Evangelion a souvent été analysé au travers d’un prisme esthétique ou psychanalytique, ce qui fait sens au vu du contenu de l’œuvre, mais ces angles ne sont ici qu’effleurés pour permettre d’étendre le champ des interprétations possibles tout en évitant d’innombrables répétitions déjà présentes dans la théorie sur la saga. De même, Nebbia ne s’appesantit pas énormément sur une étude anthropologique du Japon de l’époque, et se contente de recontextualiser brièvement les épisodes historiques majeurs survenus avant et pendant la production. Dès lors, même avec une pluralité d’angles d’approche, nous évitons de nous perdre dans ce puits sans fond tentaculaire que peut être Evangelion (et les multiples interprétations de l’œuvre qui donnent encore du grain à moudre aux fans à l’heure actuelle) tout en apprenant des informations réellement concrètes et très intéressantes pour qui voudrait apporter une dimension supplémentaire à l’œuvre.

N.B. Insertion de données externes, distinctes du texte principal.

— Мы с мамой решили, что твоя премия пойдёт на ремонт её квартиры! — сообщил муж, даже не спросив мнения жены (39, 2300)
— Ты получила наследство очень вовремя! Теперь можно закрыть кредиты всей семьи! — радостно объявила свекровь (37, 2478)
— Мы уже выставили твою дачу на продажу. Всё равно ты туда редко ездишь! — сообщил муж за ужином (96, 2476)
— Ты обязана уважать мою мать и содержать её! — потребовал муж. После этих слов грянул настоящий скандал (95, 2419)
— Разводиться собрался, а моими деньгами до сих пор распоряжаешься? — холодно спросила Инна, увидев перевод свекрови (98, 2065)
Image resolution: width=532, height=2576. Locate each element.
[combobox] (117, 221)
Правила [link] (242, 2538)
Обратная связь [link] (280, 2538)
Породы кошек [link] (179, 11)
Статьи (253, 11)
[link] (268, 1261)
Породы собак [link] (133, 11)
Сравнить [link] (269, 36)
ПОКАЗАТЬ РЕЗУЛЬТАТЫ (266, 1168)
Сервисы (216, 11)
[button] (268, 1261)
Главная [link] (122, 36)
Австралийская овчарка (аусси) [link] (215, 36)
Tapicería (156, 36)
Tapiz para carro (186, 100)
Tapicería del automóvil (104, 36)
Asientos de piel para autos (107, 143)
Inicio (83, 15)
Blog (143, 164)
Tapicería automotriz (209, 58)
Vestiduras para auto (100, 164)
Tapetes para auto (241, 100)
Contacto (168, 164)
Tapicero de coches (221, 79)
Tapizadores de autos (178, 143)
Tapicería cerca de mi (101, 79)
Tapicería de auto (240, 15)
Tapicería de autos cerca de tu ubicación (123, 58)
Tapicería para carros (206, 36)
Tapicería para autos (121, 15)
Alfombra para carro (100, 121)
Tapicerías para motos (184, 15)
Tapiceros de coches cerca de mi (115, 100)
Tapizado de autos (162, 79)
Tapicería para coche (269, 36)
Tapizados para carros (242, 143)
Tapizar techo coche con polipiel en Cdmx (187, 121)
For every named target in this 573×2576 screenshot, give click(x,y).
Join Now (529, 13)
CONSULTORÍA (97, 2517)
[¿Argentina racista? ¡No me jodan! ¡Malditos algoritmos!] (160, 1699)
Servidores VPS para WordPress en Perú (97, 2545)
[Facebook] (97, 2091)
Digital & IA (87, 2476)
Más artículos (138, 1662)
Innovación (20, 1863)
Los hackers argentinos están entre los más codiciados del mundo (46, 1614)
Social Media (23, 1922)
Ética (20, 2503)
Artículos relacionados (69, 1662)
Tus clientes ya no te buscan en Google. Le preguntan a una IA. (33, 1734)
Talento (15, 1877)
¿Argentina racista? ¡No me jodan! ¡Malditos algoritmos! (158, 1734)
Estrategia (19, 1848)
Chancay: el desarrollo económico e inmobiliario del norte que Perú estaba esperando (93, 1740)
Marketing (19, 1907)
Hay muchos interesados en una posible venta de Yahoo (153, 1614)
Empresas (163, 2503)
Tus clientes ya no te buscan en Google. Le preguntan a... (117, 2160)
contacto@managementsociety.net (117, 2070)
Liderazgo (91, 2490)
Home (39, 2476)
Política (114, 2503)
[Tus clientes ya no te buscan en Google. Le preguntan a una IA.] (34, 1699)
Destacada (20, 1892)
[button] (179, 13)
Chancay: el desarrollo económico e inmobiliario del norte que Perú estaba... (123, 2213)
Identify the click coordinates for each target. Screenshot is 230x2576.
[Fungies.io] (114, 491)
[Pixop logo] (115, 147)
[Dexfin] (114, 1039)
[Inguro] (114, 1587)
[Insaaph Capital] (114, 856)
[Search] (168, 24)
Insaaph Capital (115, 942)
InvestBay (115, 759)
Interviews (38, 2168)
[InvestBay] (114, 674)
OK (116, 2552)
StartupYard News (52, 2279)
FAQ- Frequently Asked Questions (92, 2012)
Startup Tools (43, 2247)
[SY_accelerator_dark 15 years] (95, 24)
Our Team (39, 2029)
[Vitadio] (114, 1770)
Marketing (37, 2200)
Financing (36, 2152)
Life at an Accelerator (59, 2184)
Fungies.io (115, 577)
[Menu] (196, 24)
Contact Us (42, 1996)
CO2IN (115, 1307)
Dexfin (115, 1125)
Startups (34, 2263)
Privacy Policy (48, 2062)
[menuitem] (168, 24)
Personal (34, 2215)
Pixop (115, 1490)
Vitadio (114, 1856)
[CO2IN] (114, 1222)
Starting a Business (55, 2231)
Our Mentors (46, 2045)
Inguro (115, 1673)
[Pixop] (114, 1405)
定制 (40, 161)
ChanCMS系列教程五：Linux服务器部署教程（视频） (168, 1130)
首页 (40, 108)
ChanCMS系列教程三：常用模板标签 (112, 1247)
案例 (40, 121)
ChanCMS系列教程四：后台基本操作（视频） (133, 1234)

Ce défi de traiter non seulement de la série anime, mais également du manga et des films Rebuild et d’en proposer de nouvelles analyses semble parfaitement relevé. À l’image de ce que Nebbia décrit de l’animation proposée par les techniciens de Gainax à ses débuts, La saga Evangelion. L’œuvre d’une vie semble, elle aussi, avoir été façonnée « par les fans et pour les fans ». En effet, les amateurs des aventures des pilotes adolescents de la NERV devraient trouver leur bonheur (et même quelques surprises) dans cette œuvre rigoureuse, qui donne non seulement envie de revoir la saga pour en saisir les nombreuses références listées, mais également de découvrir les films, livres et anime en question qui ont enrichi l’œuvre.
Elie Gardel.
La Saga Evangelion. L’Œuvre d’une vie de Virginie Nebbia. Paru en septembre 2023 chez Third Editions.